• EXERCISE:
The line containing "You are a computer-use agent. Screen" and every line after it to the end of the records: set those down exactly, without any pictures.

• DATA UNDER STUDY:
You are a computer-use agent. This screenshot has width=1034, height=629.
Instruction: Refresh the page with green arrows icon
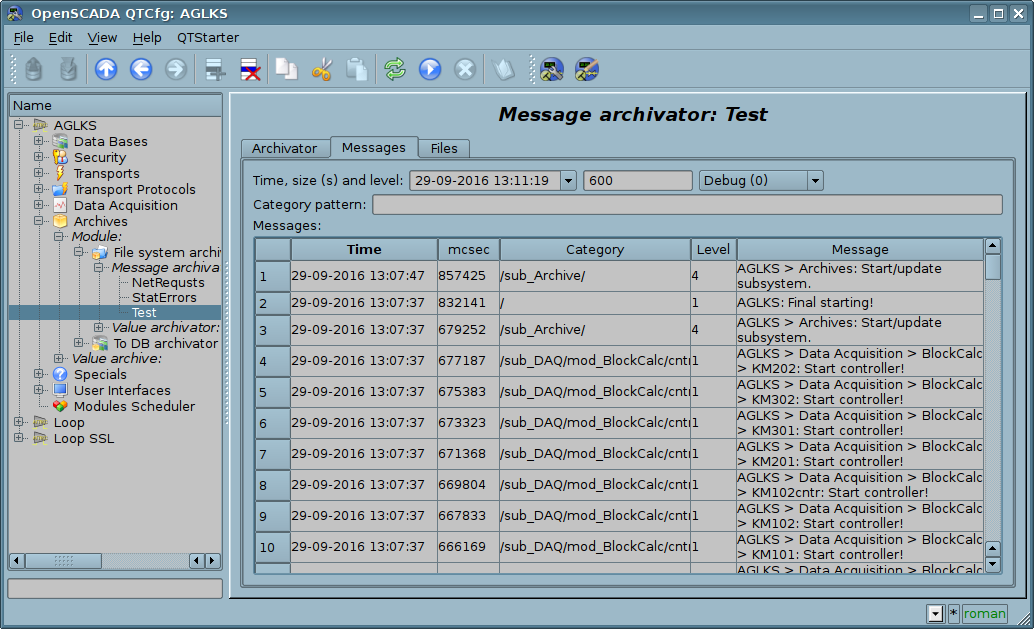coord(395,69)
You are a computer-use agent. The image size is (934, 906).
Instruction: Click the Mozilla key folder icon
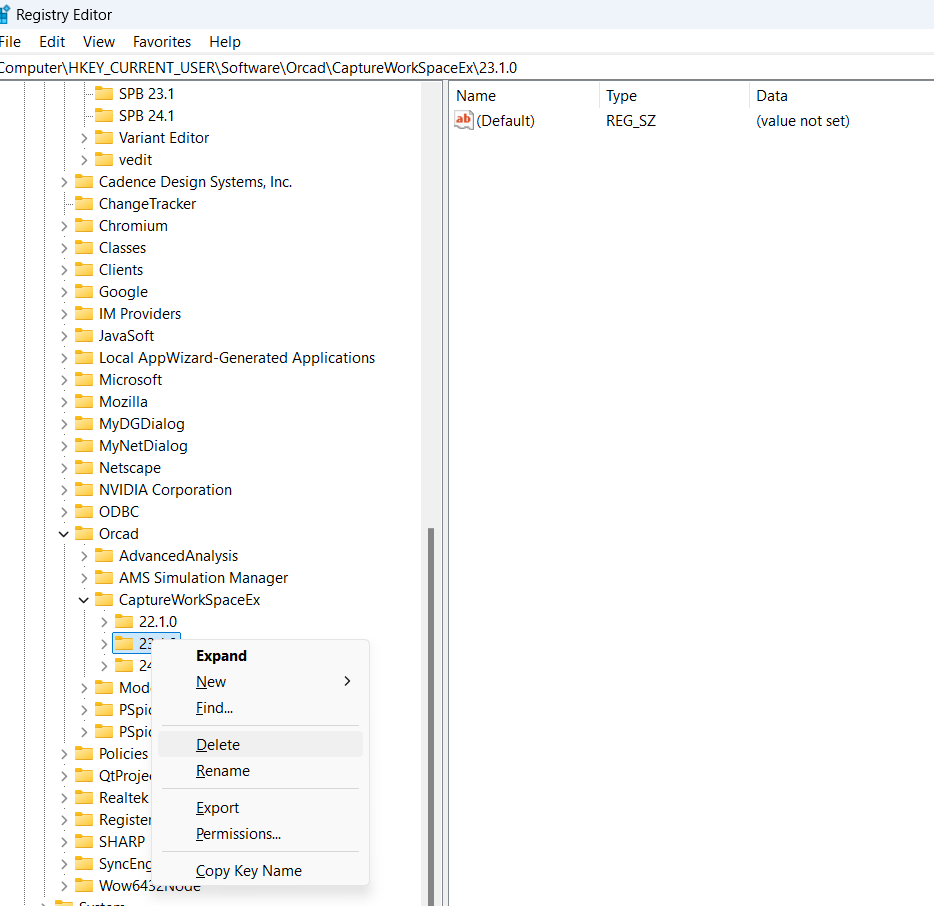(84, 402)
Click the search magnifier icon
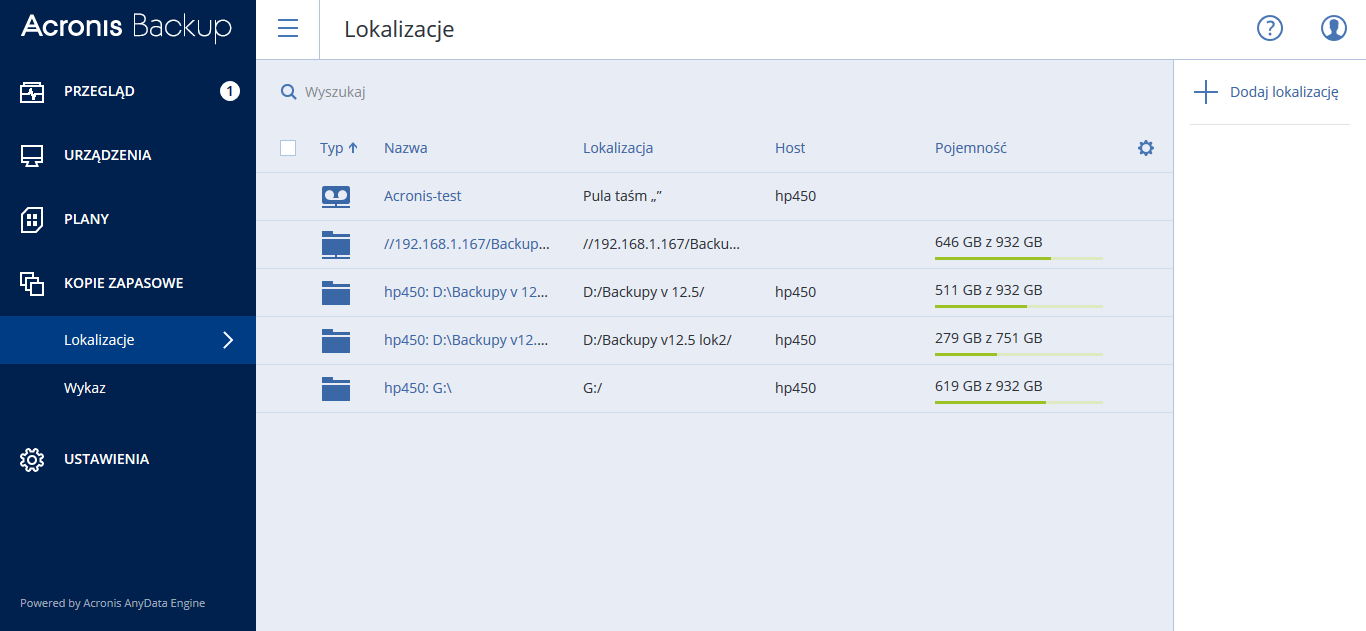The height and width of the screenshot is (631, 1366). point(288,92)
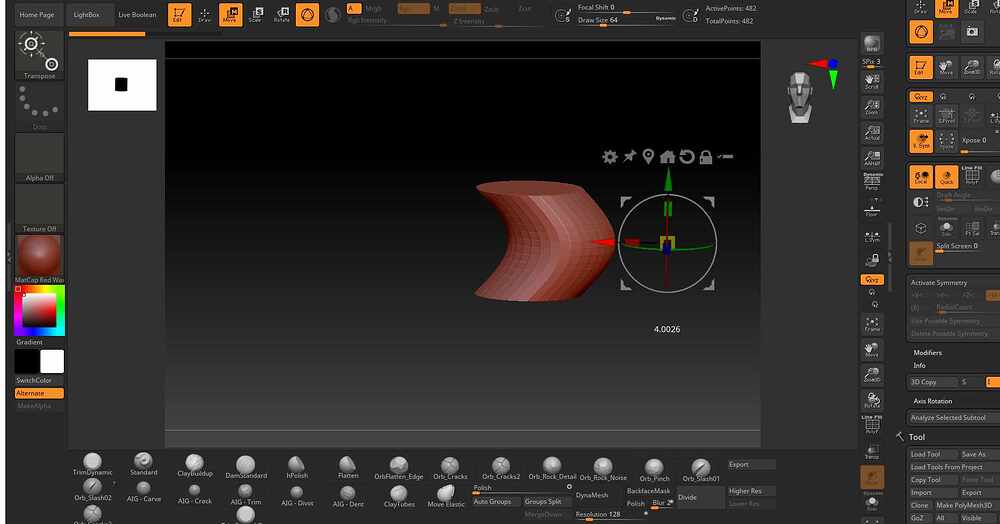Open the Alpha Off selector
Image resolution: width=1000 pixels, height=524 pixels.
(x=40, y=158)
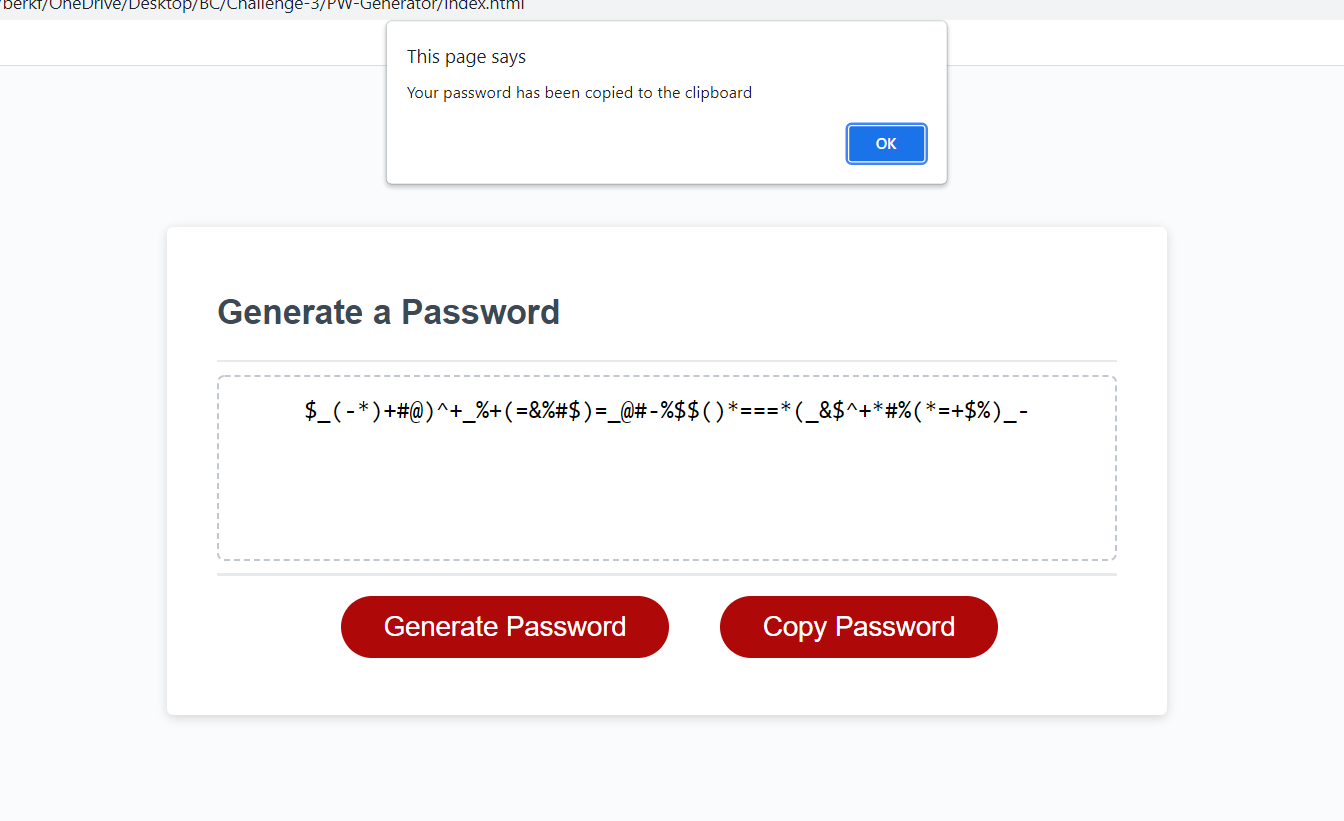This screenshot has width=1344, height=821.
Task: Click inside the dashed password display box
Action: (666, 490)
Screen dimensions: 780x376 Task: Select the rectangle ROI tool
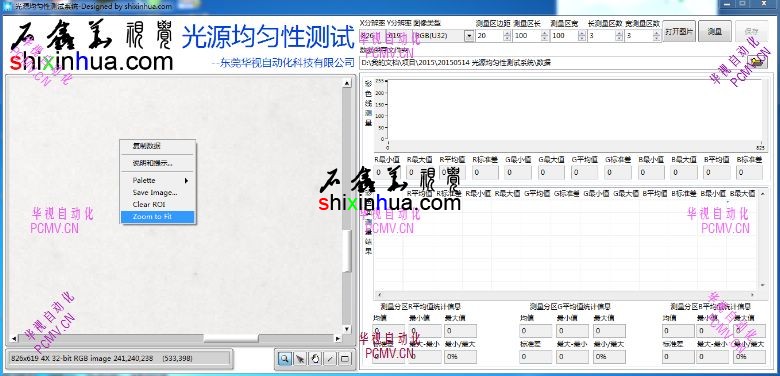(x=345, y=359)
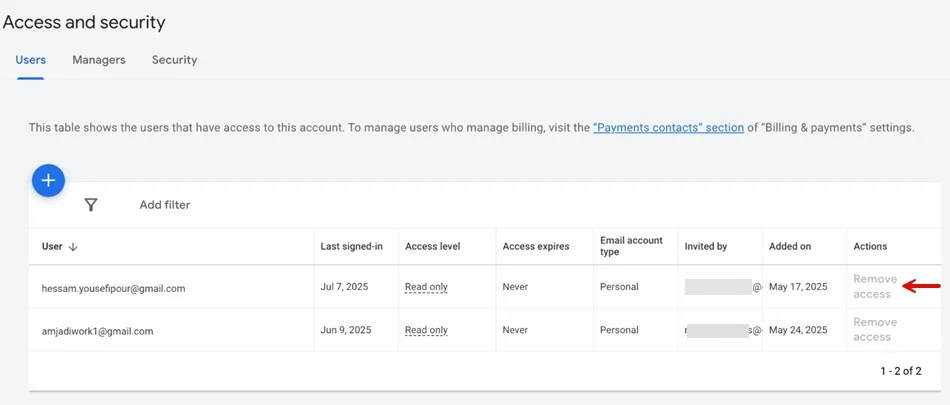Select the Users tab
This screenshot has width=950, height=405.
(31, 60)
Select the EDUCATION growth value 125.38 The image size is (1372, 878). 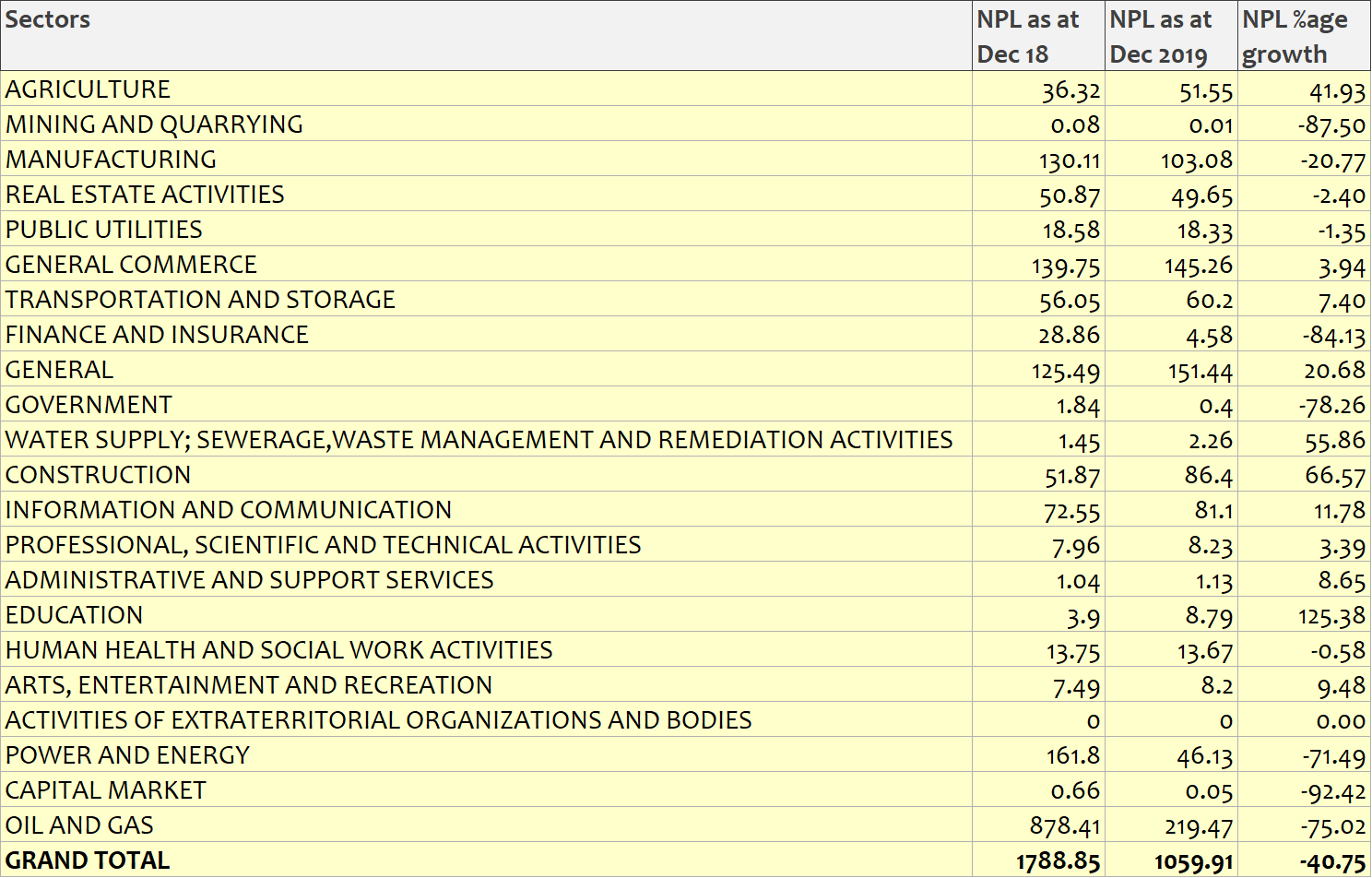(1331, 616)
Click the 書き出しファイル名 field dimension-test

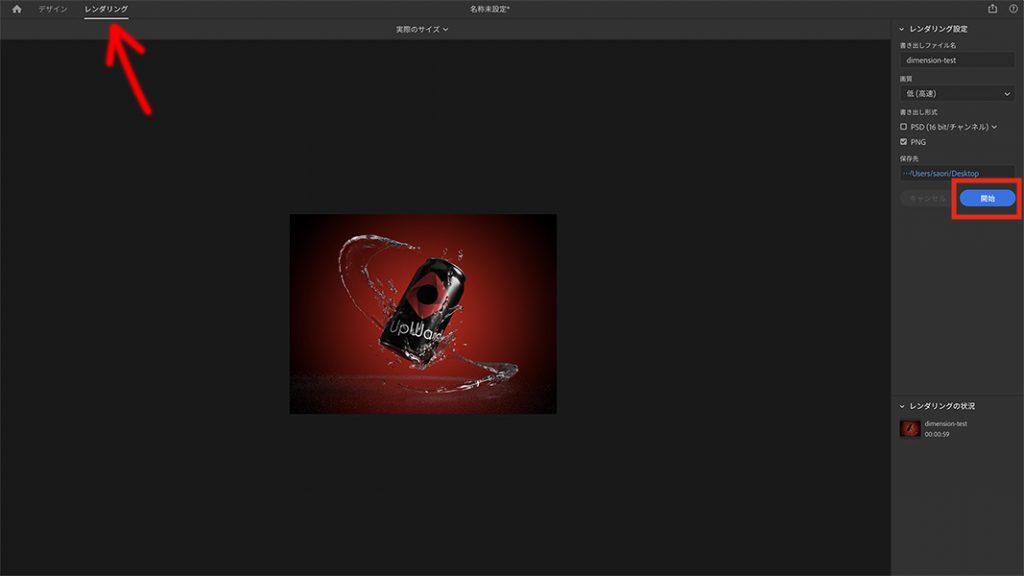pyautogui.click(x=957, y=60)
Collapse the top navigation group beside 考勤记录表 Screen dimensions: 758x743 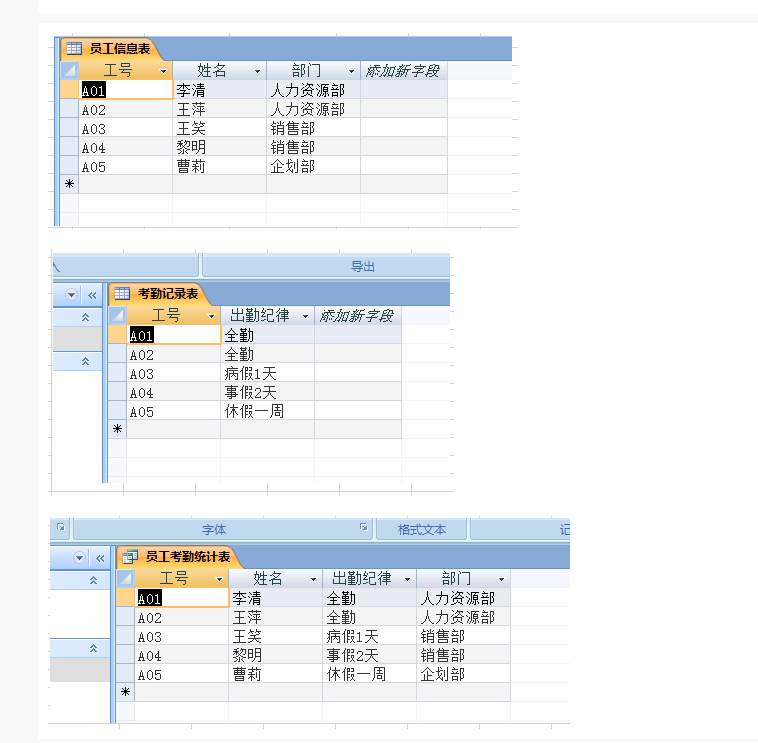coord(85,317)
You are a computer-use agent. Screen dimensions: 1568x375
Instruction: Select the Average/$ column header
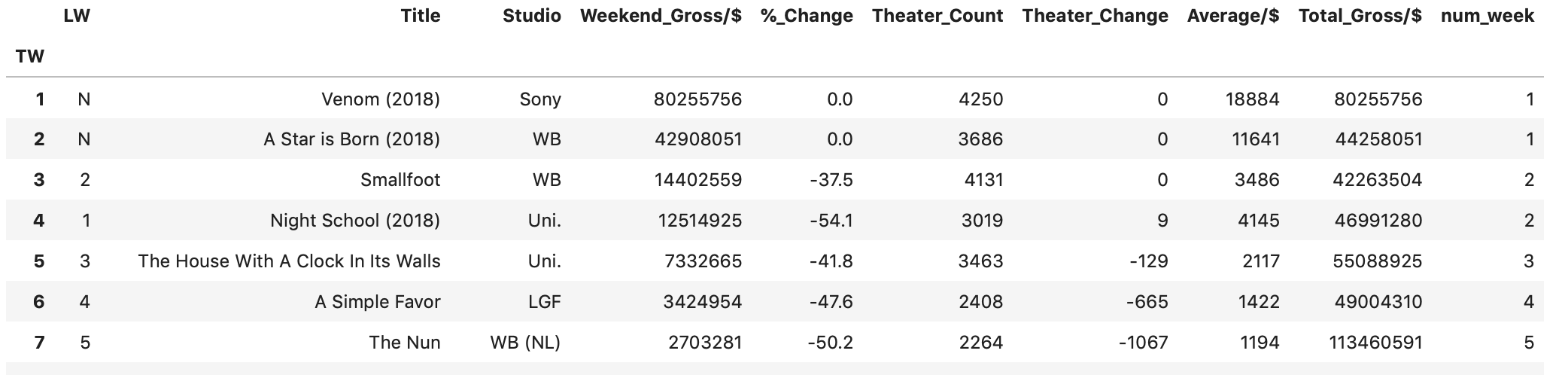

• WRITTEN SOLUTION:
You are a computer-use agent. Screen dimensions: 1568x375
Instruction: Select the Average/$ column header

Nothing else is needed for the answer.